College of Further Education, now part of Oaklands College. 1958-60 by Hertfordshire County Council Architect's Department, John Wakely job architect. Canteen range extended 1965-6. Hills' 2'8" light rolled steel frame, with subsiduary aluminium cladding system set off the grid and infilled with glass and grey spandrel panels. Most bays are 5'6" wide (two units) but there are contrasts of 2'8". Western red cedar boarding, now stained black, and blind walls of purple brick provide a contrasting vertical emphasis to the horizontality of the glazed areas. Flat roofs supported on light welded lattice roof beams. Most windows with narrow full with rectangular lights at the top of the frames, some with opening lights. Some areas have full-height glazing, others have infill spandrels below dado height. Double doors of timber, with glazing panels.
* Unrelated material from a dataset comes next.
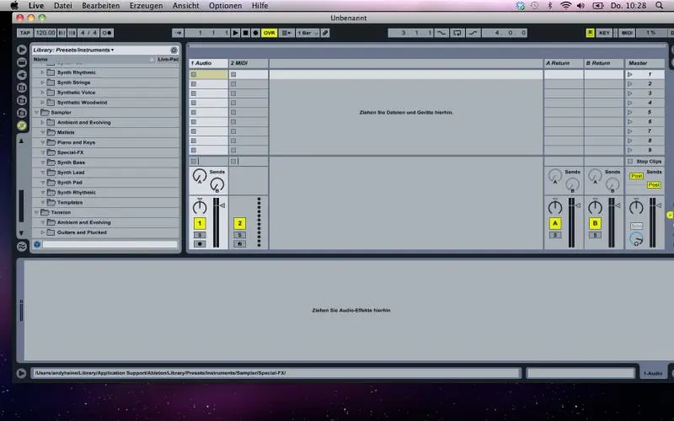Click the TAP tempo button
This screenshot has width=674, height=421.
tap(25, 33)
The former St Alban's College of Further Education comprises series of five college buildings, mostly linked by covered ways at ground level, while B, D and E blocks are linked by a glazed first-floor bridge. Each building will be described in turn, but it contributes to a coherent whole along with the raised beds and steps between them. Interiors were always simple and designed to be flexible, as the needs of the college were subject to continual change; the stairwells have been upgraded not inappropriately to meet fire regulations.

Block A is a rectangular block of two storeys and sixteen bays, built for teaching arts and crafts. Interiors simple, with flexible studio spaces set around a staircase with steel balustrades, timber handrail and open treads. Narrow bays of one 2'8" unit break up the repetitive pattern of the grid.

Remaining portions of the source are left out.